◆ ASSIGNED TASK
The result should be all the records, exact and complete, without a single picture.

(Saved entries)

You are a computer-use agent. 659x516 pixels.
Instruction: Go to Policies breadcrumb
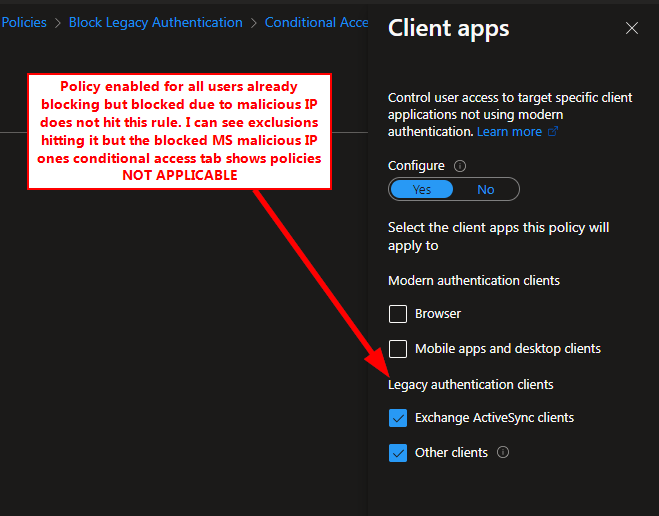tap(24, 22)
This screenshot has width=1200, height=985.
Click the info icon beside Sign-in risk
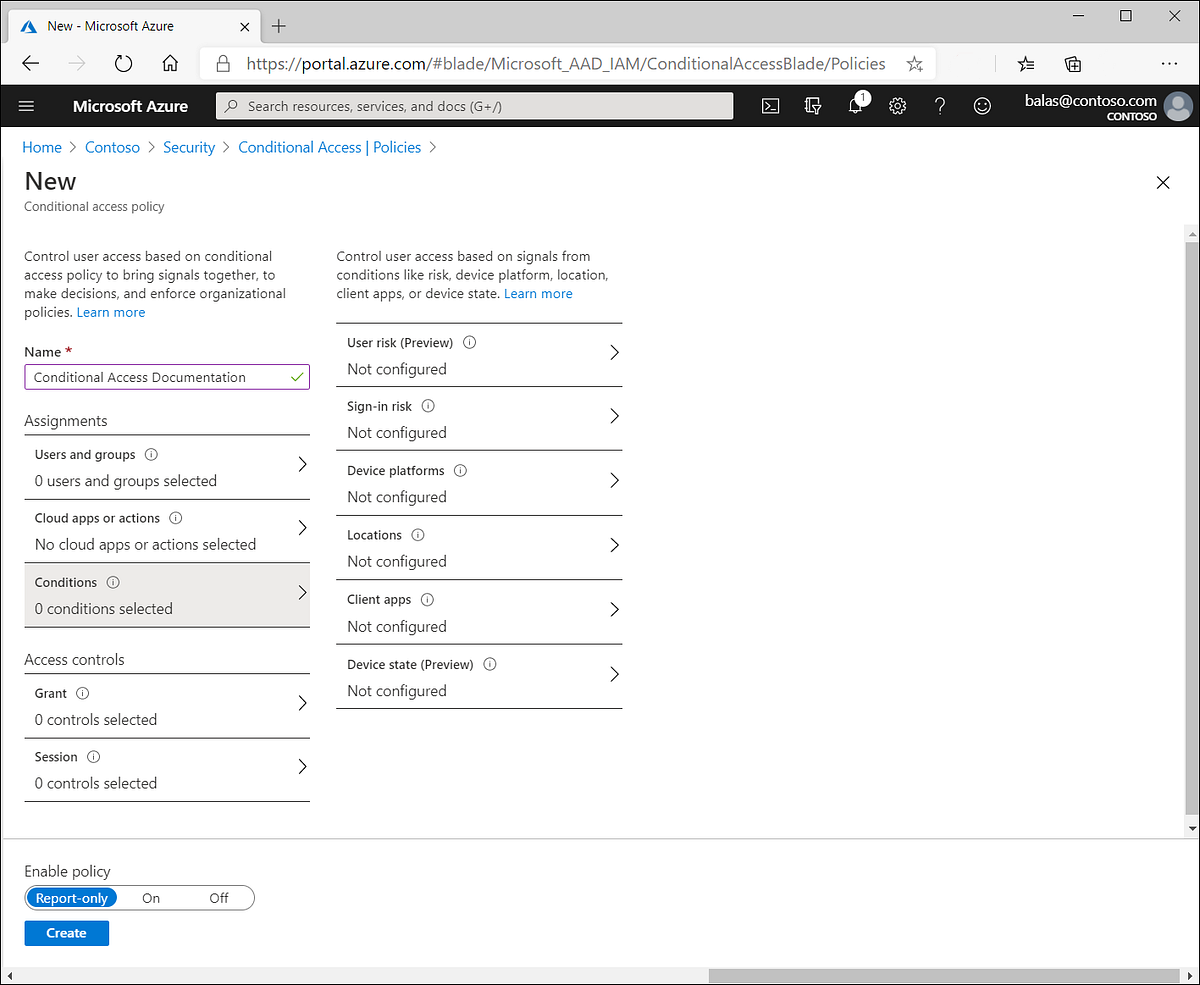pos(428,405)
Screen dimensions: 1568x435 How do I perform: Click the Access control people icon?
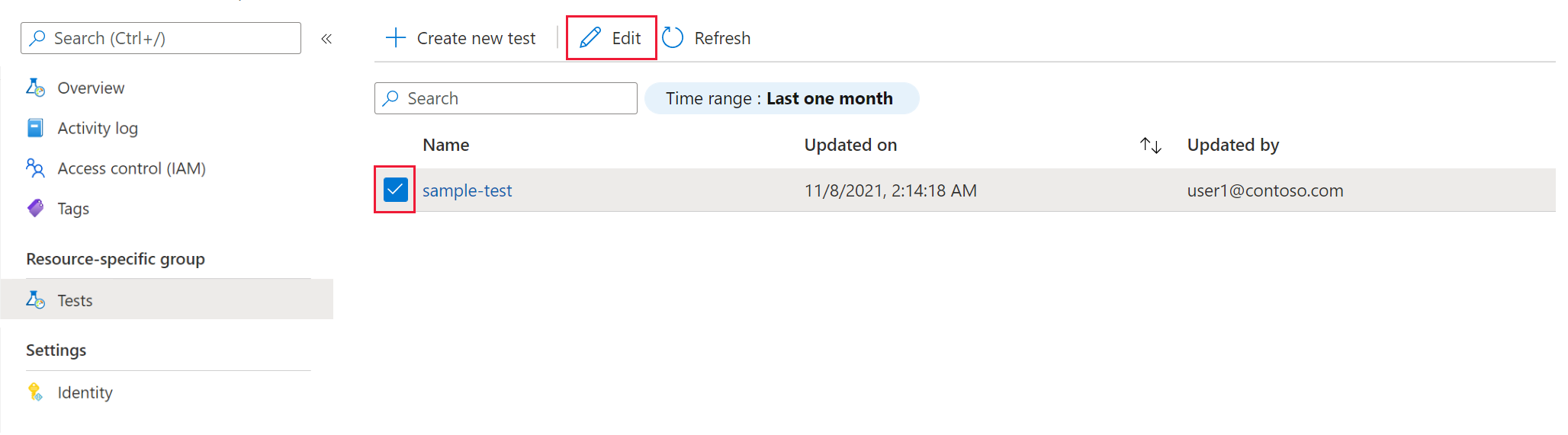point(35,168)

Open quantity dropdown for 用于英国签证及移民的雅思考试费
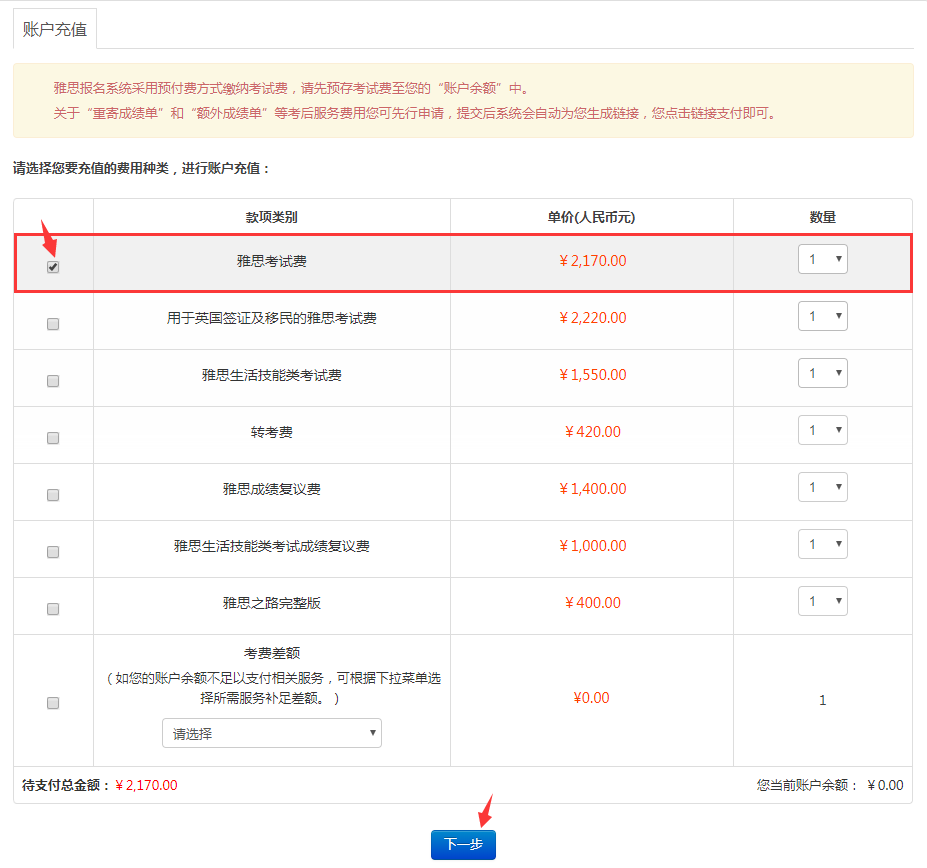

◆ THE ANSWER
You are a computer-use agent. 659x516 pixels.
Instruction: Go to Policies breadcrumb
tap(24, 22)
This screenshot has width=1200, height=985.
Click the info icon beside Sign-in risk
pos(428,405)
Screen dimensions: 1568x435 How do I perform: Click the Access control people icon?
point(35,168)

Open quantity dropdown for 用于英国签证及移民的雅思考试费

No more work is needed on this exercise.